In 19th century, the expansion of industry, especially mining and metallurgical industries, with simultaneous intensification of logging methods, resulted not only in further depletion of forests, but also in irreversible changes in the species composition of forests. These were the reduction of the share of native species: beech, fir, sycamore, elm, and consequently the decline in the number of species of flora and fauna. Also the land reclamation and drainage, used until recently, resulted in the steppization and encroaching of common species. In the first half of 20th c., pollution (mainly with sulfur dioxide) caused by the heavy industry in the agglomeration of Częstochowa, Kraków and Silesia, created a significant threat to the environment of the Upland.
The need to protect the nature of Jura has been recognized alongside the development of scientific research, mainly envinronmental, as early as in the beginning of the 19th c. In time, the landscape of Jura and its uniqueness became the subject of interest amonge wider public. Numerous press publications were conducive to it, as well as the development of tourism. In Ojców, Jan Zawisza, who acquired it in 1878, began the gradual redemption of the surrounding areas, in this way protecting the forests of Prądnik Valley from predatory logging practiced by the previous owners, as well as caves, whose alluvial deposits used to be obtained for fertilizers.

The work of Zawisza was continued by Ludwik Krasiński, and then his daughter Ludwika Czartoryska. Similarly, Karol Raczyński, heir to Złoty Potok, stopped felling in the forests of Wiercica Valley in 1907, then in 1920's introduced further protective restrictions with a separted reserve area. At the end of 19th c. , the first social initiative to rescue the natural and cultural values of Prądnik Valley came to being. Thanks to the writer Adolf Dygasińskiemu, tireless singer of the beauty of Ojców Valley, a stock company was founded which bought the castle in Pieskowa Skała together with the surrounding forest and rocks (→ castles).
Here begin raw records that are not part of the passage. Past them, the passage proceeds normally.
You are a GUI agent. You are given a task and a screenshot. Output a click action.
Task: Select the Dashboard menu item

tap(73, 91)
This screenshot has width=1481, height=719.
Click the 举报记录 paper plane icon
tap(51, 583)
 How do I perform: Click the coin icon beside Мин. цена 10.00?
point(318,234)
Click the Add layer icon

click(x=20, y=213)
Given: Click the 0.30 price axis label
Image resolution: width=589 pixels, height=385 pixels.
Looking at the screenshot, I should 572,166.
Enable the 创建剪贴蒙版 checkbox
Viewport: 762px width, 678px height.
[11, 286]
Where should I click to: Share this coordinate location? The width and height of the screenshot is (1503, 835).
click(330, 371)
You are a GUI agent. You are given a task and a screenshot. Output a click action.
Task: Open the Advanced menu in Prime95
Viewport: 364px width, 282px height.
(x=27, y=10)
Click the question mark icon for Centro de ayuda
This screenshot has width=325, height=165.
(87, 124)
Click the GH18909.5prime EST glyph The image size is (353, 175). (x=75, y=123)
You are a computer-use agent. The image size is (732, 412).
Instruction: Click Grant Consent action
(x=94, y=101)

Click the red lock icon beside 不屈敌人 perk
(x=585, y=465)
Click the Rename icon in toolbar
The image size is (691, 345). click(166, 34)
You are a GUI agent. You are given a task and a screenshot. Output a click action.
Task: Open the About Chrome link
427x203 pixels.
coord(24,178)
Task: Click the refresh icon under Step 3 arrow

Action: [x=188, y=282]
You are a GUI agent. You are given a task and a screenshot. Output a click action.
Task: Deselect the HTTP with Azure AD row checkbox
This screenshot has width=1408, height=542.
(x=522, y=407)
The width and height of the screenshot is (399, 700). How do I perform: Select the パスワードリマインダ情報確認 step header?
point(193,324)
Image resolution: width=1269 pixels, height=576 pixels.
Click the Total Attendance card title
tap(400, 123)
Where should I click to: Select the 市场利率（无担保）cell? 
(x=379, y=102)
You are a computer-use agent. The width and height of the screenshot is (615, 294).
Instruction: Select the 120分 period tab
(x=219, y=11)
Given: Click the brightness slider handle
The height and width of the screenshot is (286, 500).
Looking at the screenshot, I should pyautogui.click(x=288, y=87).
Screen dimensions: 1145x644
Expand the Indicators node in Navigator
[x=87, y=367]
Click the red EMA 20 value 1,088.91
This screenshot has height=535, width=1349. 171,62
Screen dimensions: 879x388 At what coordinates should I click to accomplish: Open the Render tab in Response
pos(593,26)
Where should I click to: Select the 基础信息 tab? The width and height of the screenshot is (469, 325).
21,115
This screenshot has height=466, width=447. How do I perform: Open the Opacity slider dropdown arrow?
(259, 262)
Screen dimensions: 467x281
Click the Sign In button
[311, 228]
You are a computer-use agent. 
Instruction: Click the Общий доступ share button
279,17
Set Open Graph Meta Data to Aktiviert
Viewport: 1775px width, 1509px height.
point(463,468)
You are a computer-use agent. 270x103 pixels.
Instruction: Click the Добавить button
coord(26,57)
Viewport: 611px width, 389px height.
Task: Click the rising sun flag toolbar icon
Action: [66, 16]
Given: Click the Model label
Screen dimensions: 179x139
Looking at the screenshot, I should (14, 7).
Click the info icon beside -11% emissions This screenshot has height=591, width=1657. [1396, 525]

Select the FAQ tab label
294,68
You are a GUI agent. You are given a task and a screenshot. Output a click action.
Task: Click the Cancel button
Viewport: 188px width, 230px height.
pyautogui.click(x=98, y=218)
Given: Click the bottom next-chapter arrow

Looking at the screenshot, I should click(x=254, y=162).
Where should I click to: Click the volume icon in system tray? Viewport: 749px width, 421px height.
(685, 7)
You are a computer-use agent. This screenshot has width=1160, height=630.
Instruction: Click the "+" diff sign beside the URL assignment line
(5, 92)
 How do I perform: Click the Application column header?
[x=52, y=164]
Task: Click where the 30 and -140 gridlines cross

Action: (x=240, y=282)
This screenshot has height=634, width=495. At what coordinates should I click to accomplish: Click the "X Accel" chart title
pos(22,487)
Nevertheless, only after the war the introduction of legal solutions made it possible for actual and rational preservation measures to be taken. They were, however, limited to a specific area (national park, nature reserves) which proved to be insufficient against the advancing processes of urbanization and industrialization. A comprehensive protection of Jura became a necessity, in practice implemented only since the 1980's by the establishment of landscape parks on its territory.